• [What to do] Write out, exactly and in full, the line where "The image size is (650, 612)." appears together with all lines that follow it in the entries below. Do not include pictures.
───── Recorded information
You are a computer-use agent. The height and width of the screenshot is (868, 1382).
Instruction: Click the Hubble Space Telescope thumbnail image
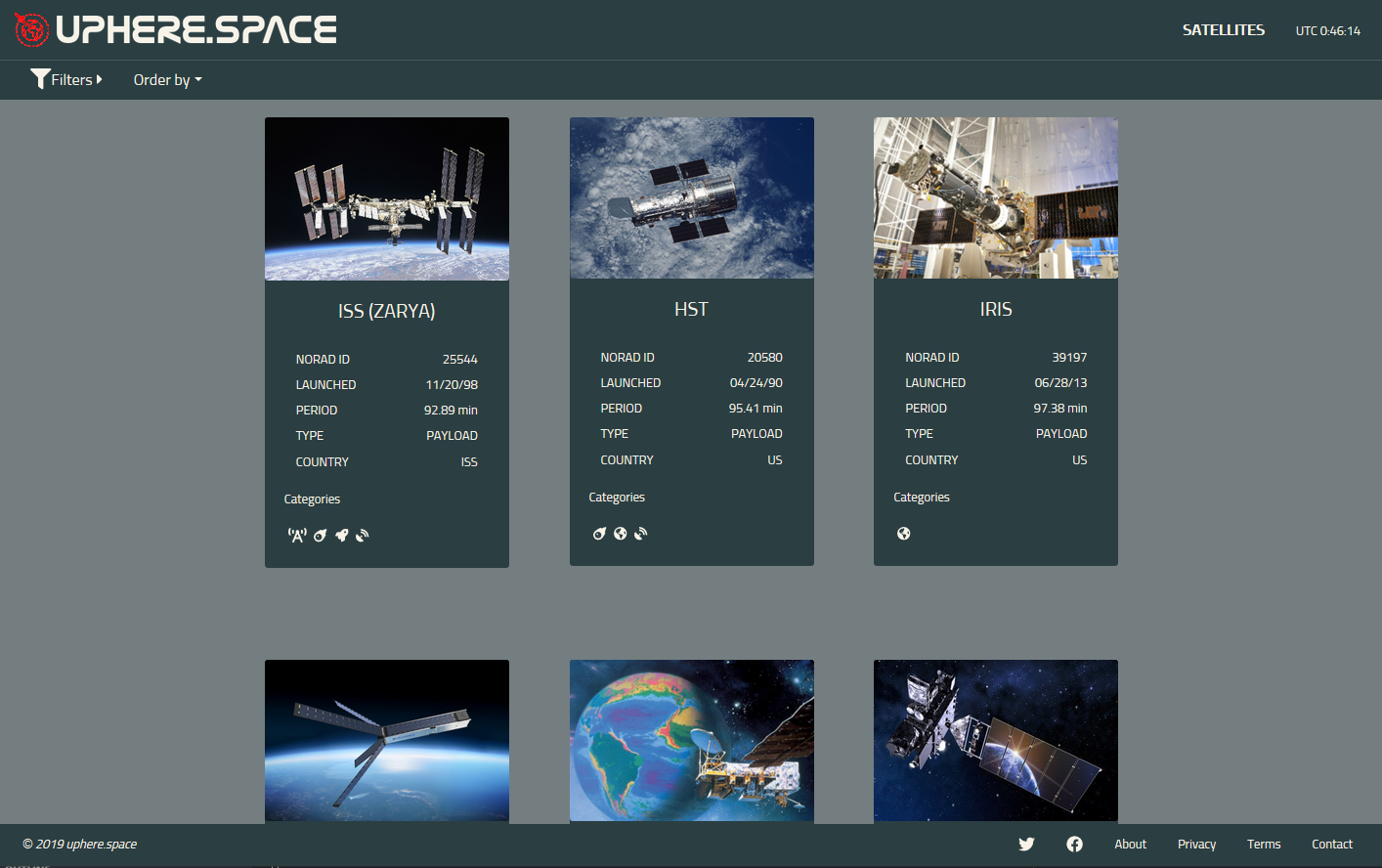point(691,197)
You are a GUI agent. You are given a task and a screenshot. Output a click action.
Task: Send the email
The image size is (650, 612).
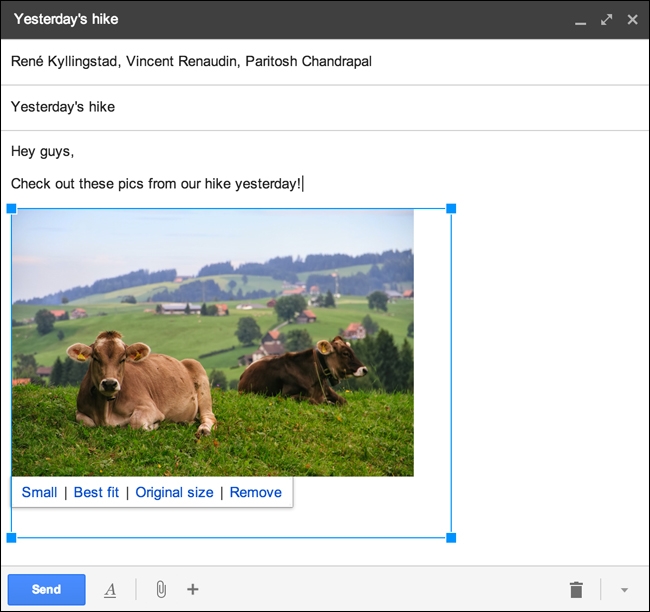pos(46,590)
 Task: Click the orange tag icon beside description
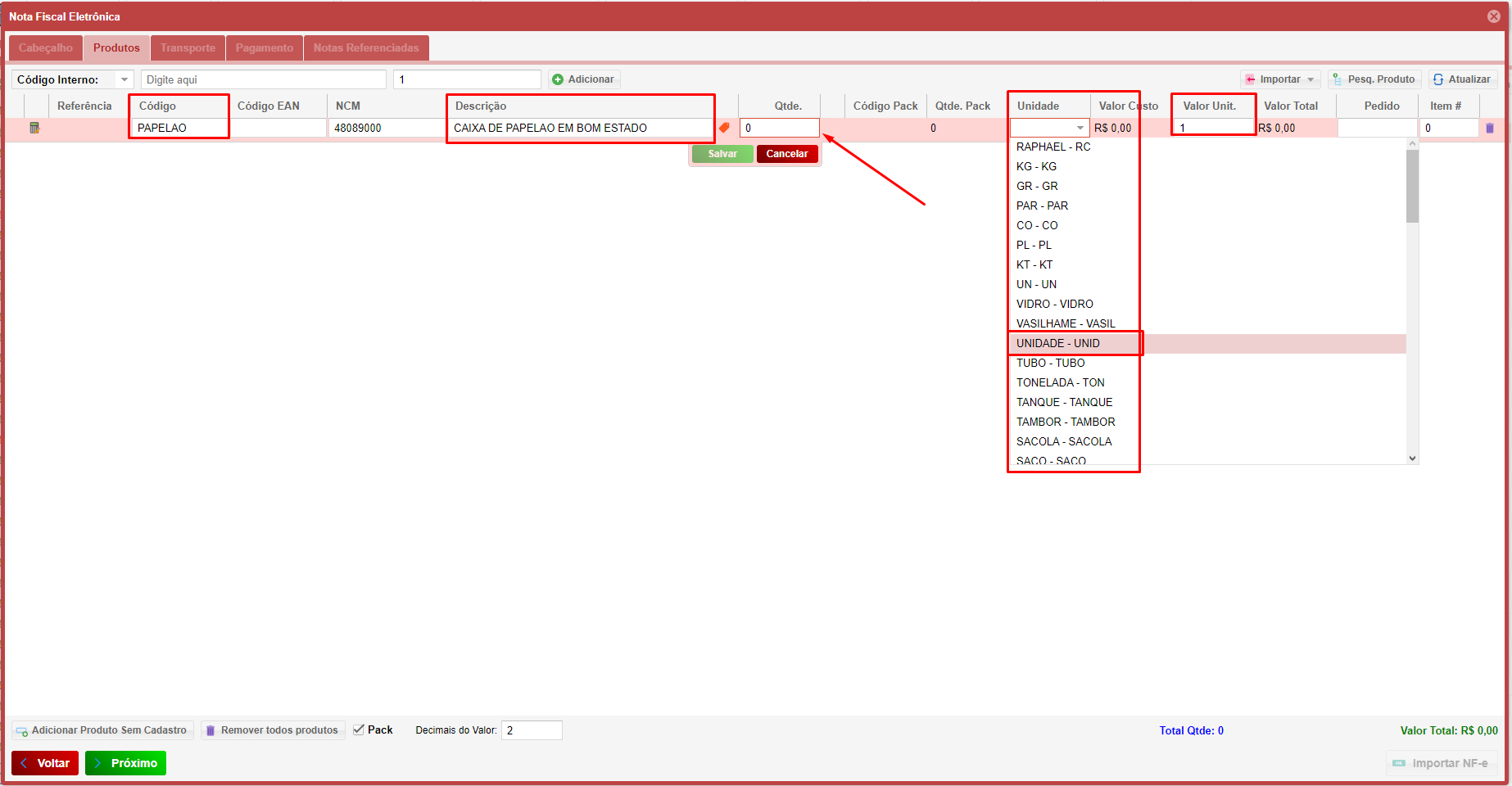point(724,128)
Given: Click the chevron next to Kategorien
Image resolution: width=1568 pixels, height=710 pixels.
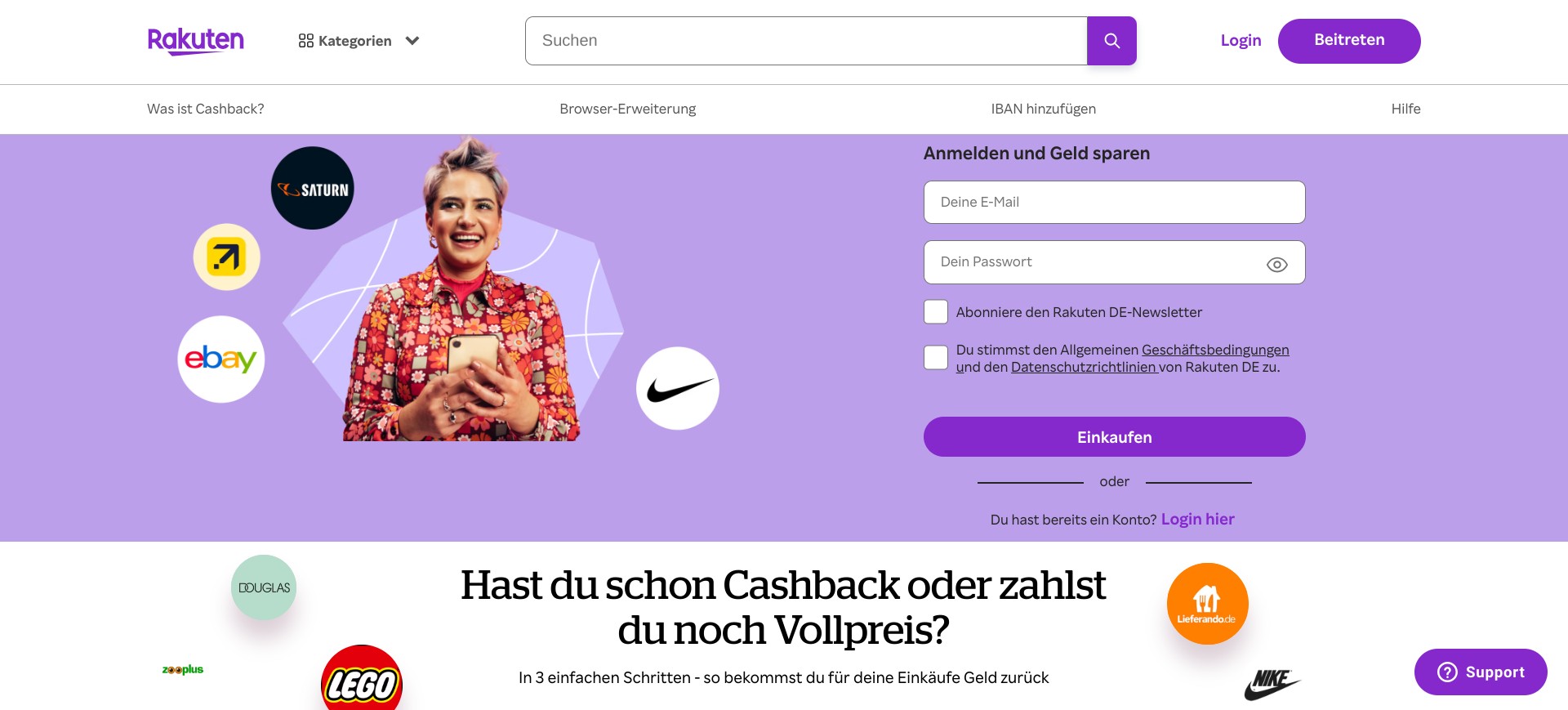Looking at the screenshot, I should (412, 41).
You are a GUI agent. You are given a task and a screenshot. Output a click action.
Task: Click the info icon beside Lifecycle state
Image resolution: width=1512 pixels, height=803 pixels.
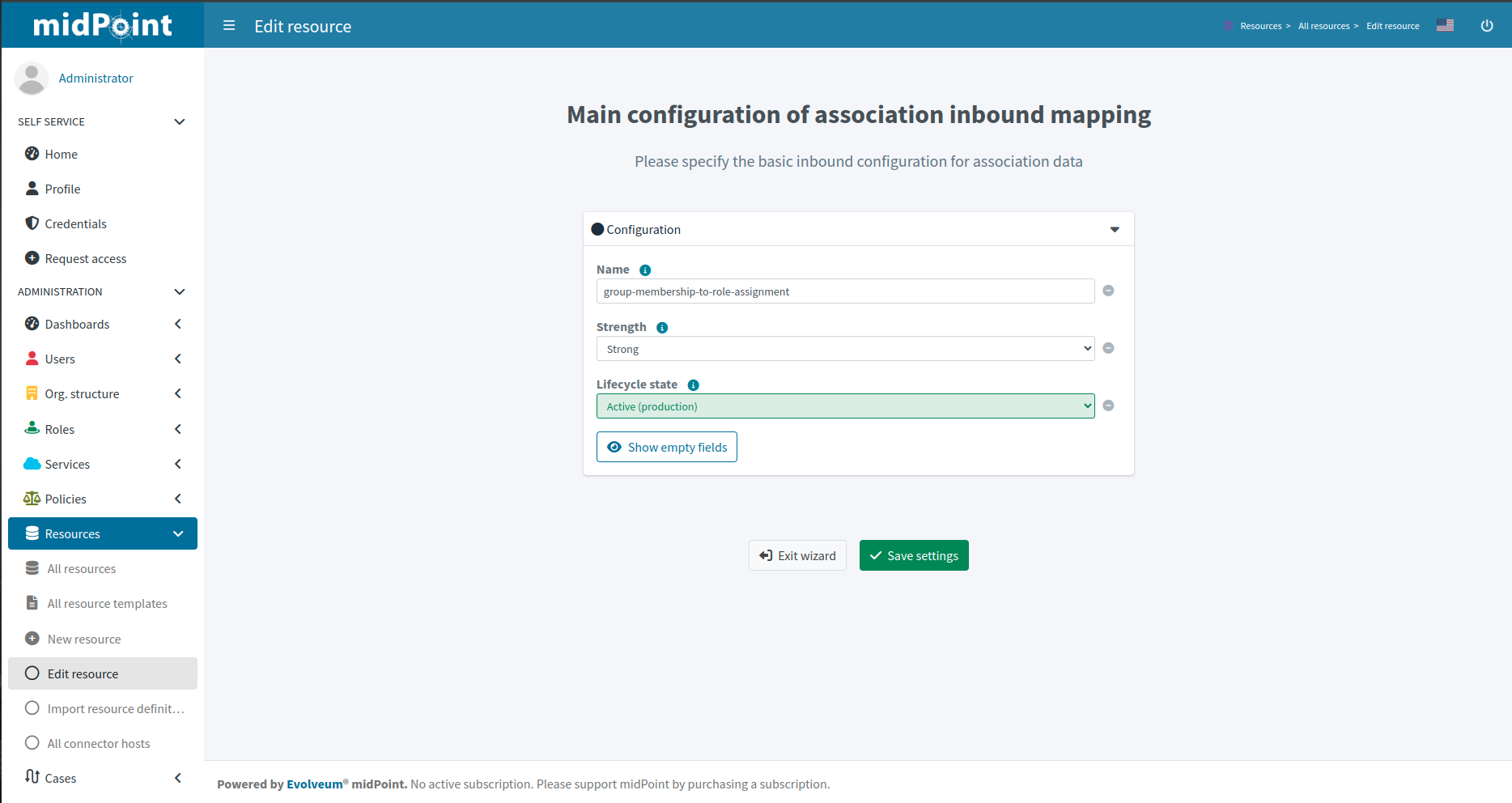click(x=693, y=385)

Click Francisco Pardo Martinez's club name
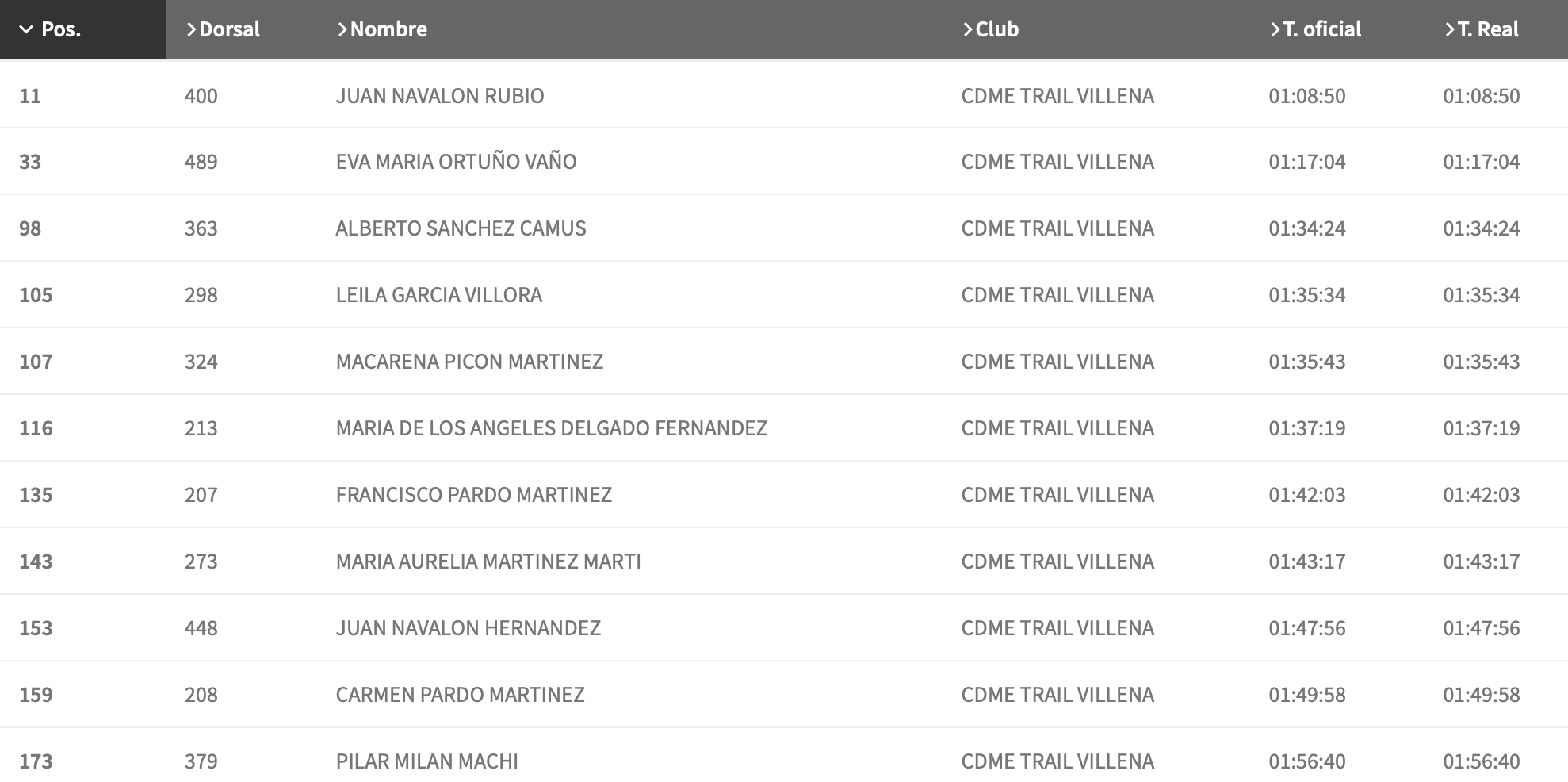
──────────
• [Exercise response]
The image size is (650, 612).
pos(46,590)
 Task: Click the orange tag icon beside description
point(724,128)
Given: Click the chevron next to Kategorien
Image resolution: width=1568 pixels, height=710 pixels.
Looking at the screenshot, I should (412, 41).
You are a GUI agent. You are given a task and a screenshot. Output a click action.
Task: Click the info icon beside Lifecycle state
Image resolution: width=1512 pixels, height=803 pixels.
click(x=693, y=385)

Click Francisco Pardo Martinez's club name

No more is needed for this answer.